Sa priorité demeure le bien-être de ses deux enfants. Cela, afin qu’ils puissent grandir dans un environnement sain et propice à leurs épanouissements. Tel est l’objectif fixé par Faraz (prénom d’emprunt), une mère célibataire. Le seul obstacle qui se dresse devant elle, est le manque de financement pour terminer sa maison, qui est actuellement en chantier.
Habitant la région de Plaine Magnien et âgée de 36 ans, Faraz est divorcée depuis maintenant plus huit ans. Malgré la séparation, cette mère célibataire s’efforce au mieux de s’assurer que ses enfants ne manquent de rien. Quelque temps après son divorce, elle décide de retourner chez ses parents pour que ses enfants aient plus d’encadrement.
Sauf qu’elle était loin de se douter que la situation prendrait une autre tournure. L’origine de ses préoccupations serait liée à un autre occupant de la maison. Il s’agirait de nul autre que de son propre frère, qui selon Faraz, a sombré dans la drogue.
Au début, la situation était quelque peu gérable. Toujours selon les dires de Faraz. Sauf que les problèmes ne tardèrent pas à venir. En effet, quelque temps après son arrivée chez ses parents, la situation s’est envenimée petit à petit. En cause : les mauvaises habitudes du frère de Faraz, qui a commencé à s’injecter de la drogue par voie intraveineuse.
Depuis la famille vit un cauchemar au quotidien. Le frère de Faraz aurait même commencé à voler tout ce qui passe sous son nez pour pouvoir s’acheter de la drogue. En effet, il aurait eu la fâcheuse habitude de voler de l’argent et des objets de la maison de ses parents, pour ensuite aller les revendre pour pouvoir payer ses doses. Une situation absurde que Faraz a du mal à vivre. Elle craint, aujourd’hui, le pire pour ses enfants. Éloigner ses enfants de cet environnement malsain est la meilleure des solutions pour elle.
Faraz a eu la permission de ses parents pour construire un étage au-dessus de leur maison. Cela, afin qu’elle et ses enfants puissent se défaire de ce climat toxique. Cette dernière a sollicité un contacteur pour commencer la construction de sa maison. Celui-ci lui a demandé une somme de Rs 580 000 pour la construction de trois pièces en dur.
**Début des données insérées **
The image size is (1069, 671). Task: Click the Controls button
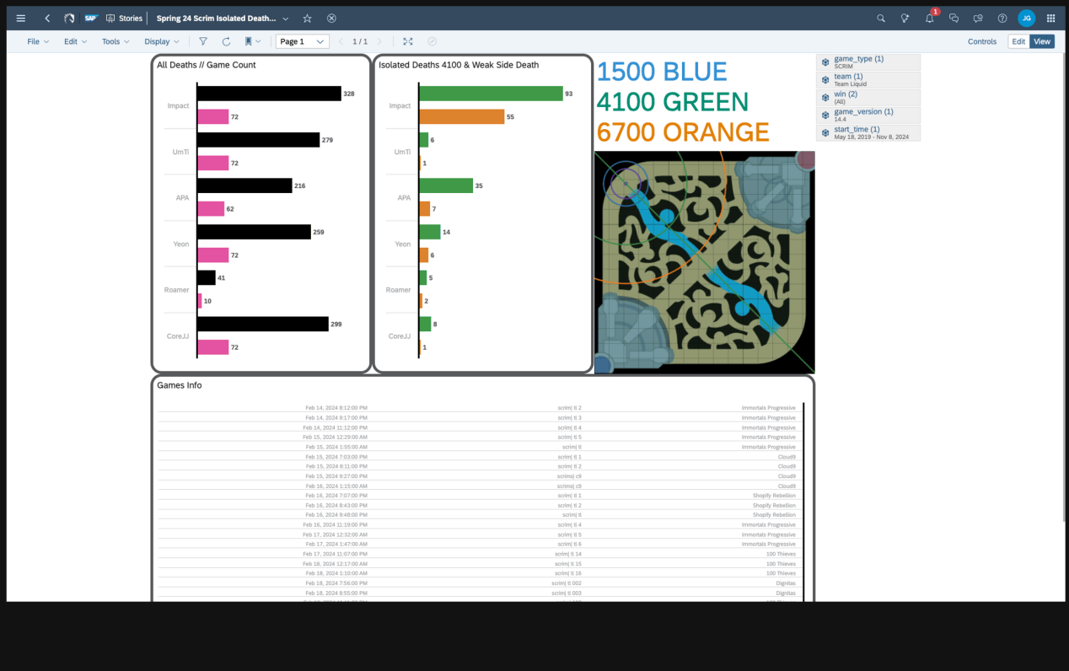pos(981,41)
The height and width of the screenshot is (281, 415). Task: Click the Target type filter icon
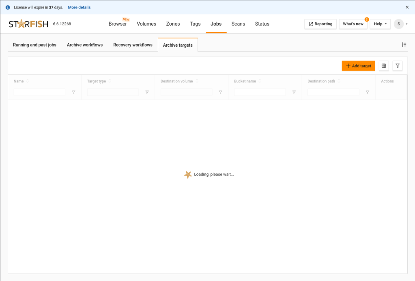coord(147,92)
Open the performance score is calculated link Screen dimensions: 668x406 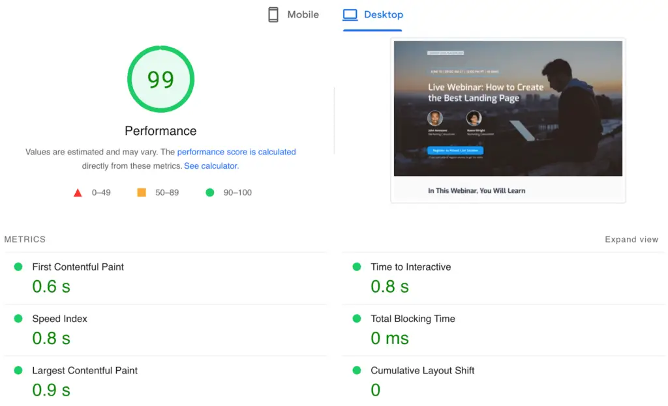[x=237, y=151]
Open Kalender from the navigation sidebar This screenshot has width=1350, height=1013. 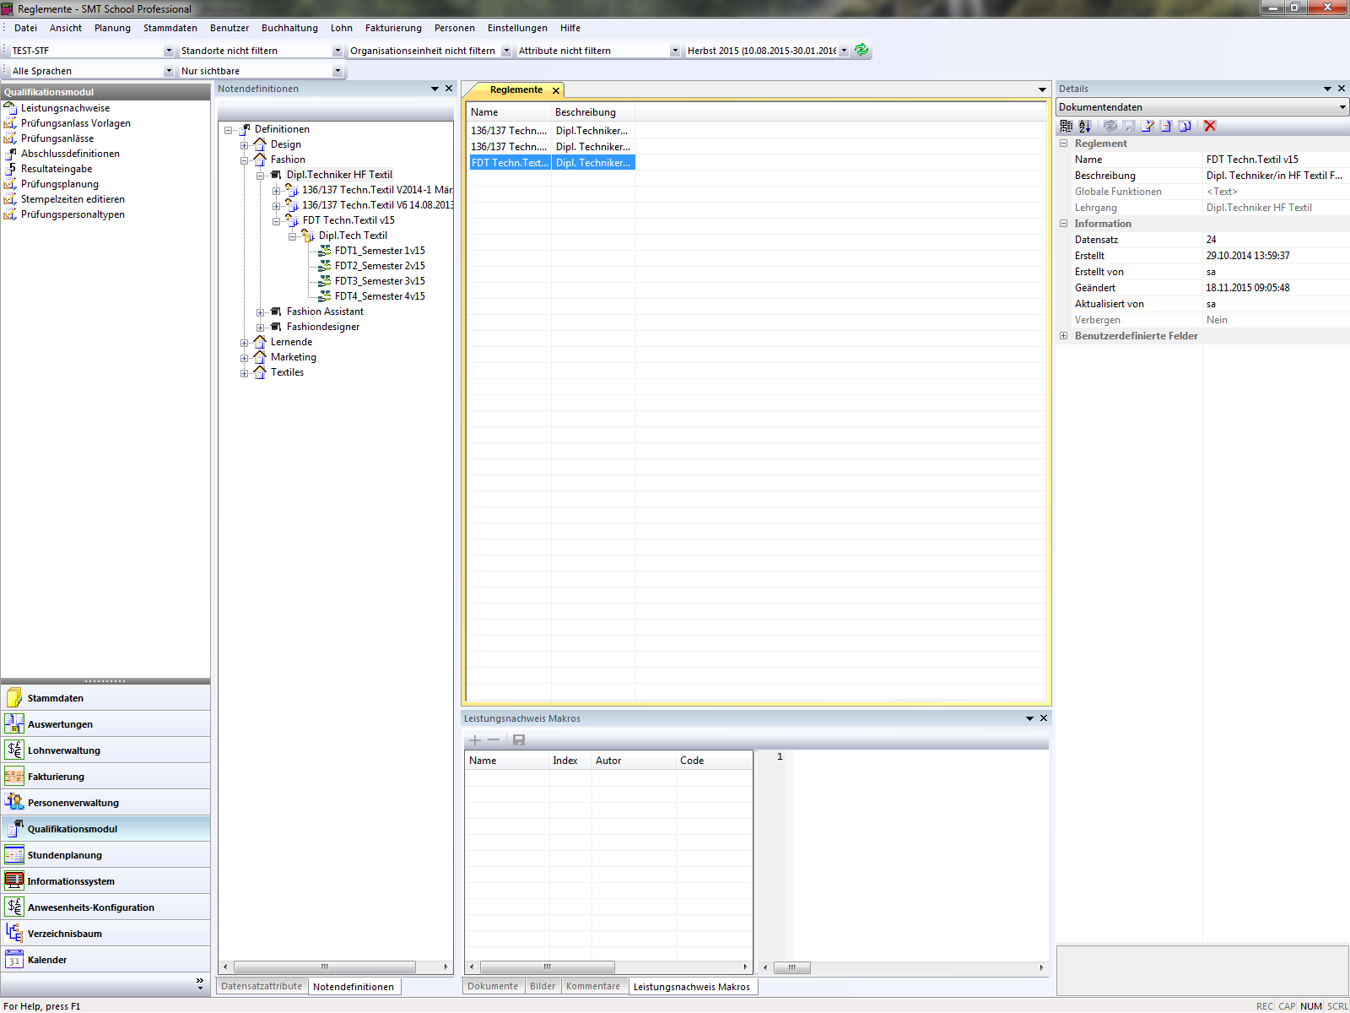click(x=47, y=960)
Toutefois, Faraz n’a pu réunir jusqu’ici que Rs 450 000 alors que la construction est presque arrivée à terme. Afin de compléter la maison, il va lui falloir encore trouver Rs 130 000.
Cette somme, Faraz n’est pas en mesure de les récolter, car elle est désormais au chômage. Cela, depuis l’an dernier, d’autant plus qu’elle ne perçoit qu’une allocation de Rs 5 000 du ministère du Travail, sous le Work Fare Programme. Elle dépend, aujourd’hui, de la générosité de son entourage pour subvenir aux besoins de sa famille. De ce fait, nous lançons un appel à ceux qui le peuvent, pour venir en aide à cette mère de famille qui veut à tout prix assurer la sécurité et le bien-être de ses enfants.